Mt 5:9 Blessed are the peacemakers, for they will be called sons of God.

Consider the order again: awareness of spiritual poverty, grieving for that state, acceptance of God’s will, yearning for His goodness, acceptance of all others in the face of my own failing and His will, and purity of desire for God. The different facets of this process of coming to salvation start with recognition of our plight (v.3,4), then rejection of our old life and desiring for God’s way (v.5,6), which then move on to characteristics of the seeking heart as seen in its attitude to others and towards God (v.7,8). Each of these is an indication of the convicting work of God’s Holy Spirit as He seeks to draw us to God through Christ.

Today’s verse is a further such characteristic that blends attitude towards God and towards others but which really is more than attitude; it is action and as such will form the first of the two final beatitudes that are about living out the Christian faith. First of all we have to see what God is doing. He is working by His Spirit to reconcile us to Himself and bring us to a place of peace with Him: “For God was pleased to have all his fullness dwell in him, and through him to reconcile to himself all things, whether things on earth or things in heaven, by making peace through his blood, shed on the cross.(Col 1:19,20). Peace with God is one of the key results of the work of Jesus applied in our lives. Now when that comes and a person is born again, what we so often see is a desire in that person for that peace to come to others. This being a bringer-of-peace or being a peacemaker, isn’t about bringing warring parties together in a global conflict, as good as that is. This peace is the peace of salvation. When this peace comes all sorts of other peace situations can follow, but the bringer of peace, or the peacemaker, is a bringer of the Gospel experience, of the knowledge of the love of God. That’s what a true peacemaker does; they bring others to the place of ultimate peace – peace with their Maker.

But why should they do that? They do that because of the work of the Holy Spirit working within them. The Father desires all peoples to come to know this peace (Rom 16:20a, 2 Pet 3:9b), the Son died to bring peace (see Col 1:20 above), and the Holy Spirit works in our minds to put us at peace (Rom 8:6, Gal 5:22). How many of the letters of the apostles start with the desire for ‘grace and peace? For example, “Grace and peace to you from God our Father and the Lord Jesus Christ” (Paul – Eph 1:2). “Grace and peace be yours in abundance(Peter – 1 Pet 1:2). “Grace, mercy and peace from God the Father and from Jesus Christ” (John – 2 Jn 1:3). Even James added in, “Peacemakers who sow in peace raise a harvest of righteousness” (Jas 3:18). All the apostles realized that peace was a crucial issue in the Christian life and its outworking started with being brought to peace with God through Jesus’ work on the Cross, and peace would then be an ongoing experience of the Christian’s daily relationship with God.

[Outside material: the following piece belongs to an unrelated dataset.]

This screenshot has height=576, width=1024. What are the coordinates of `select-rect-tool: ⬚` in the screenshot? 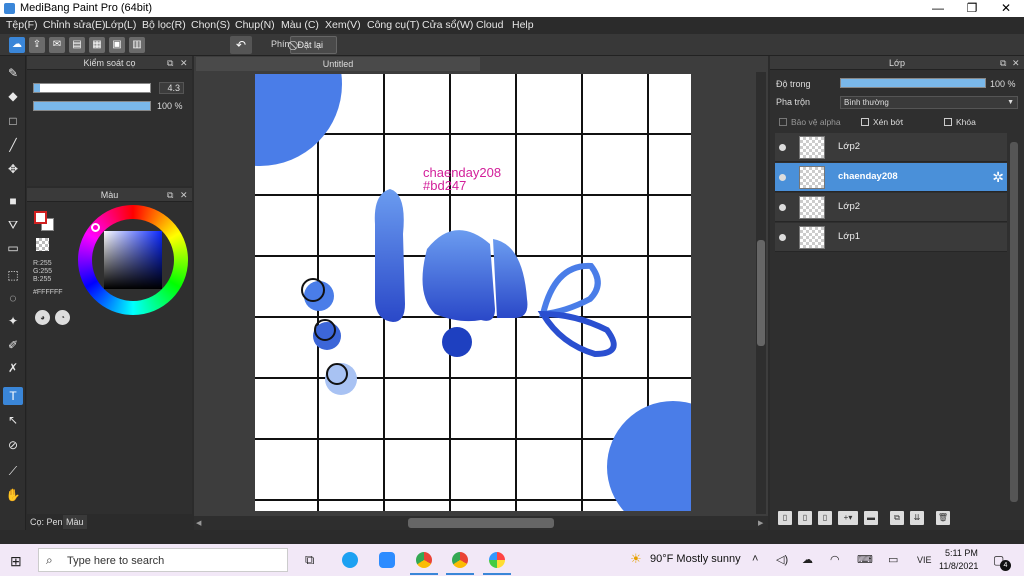 It's located at (13, 275).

But what about the second part of the verse? “They will be called sons of God.” Why? Because sons exhibit the same characteristics as their father and so Christians will exhibit this same desire to bring peace to others, through Jesus’ work, that the Father desires. The bringers of this ultimate peace as doing the same work of the Father that Jesus did. Everything Jesus did was ultimately bringing people into the knowledge of God his Father, and in that knowledge, have peace. In the Old Testament times, ‘sons’ were known as those who carried on their fathers’ businesses. That is why we are sometimes referred to as sons (regardless of gender); it is a reminder that we are adopted to become like our Father in heaven and to do His work, and carry on His business, here on earth. That is the significance of ‘sonship’ (and if you have gender issue problems, remember we’re all, regardless of gender, part of the ‘bride’ of Christ!).

So, to conclude, if the Holy Spirit is truly bringing change in us as He convicts, there will be a change in attitude towards all others (v.7), there will be a wholeheartedness towards God (v.8) and now there will be a looking outwards to bring the same peace we are experiencing into the lives of those around us. Thus we become peacemakers. Are you?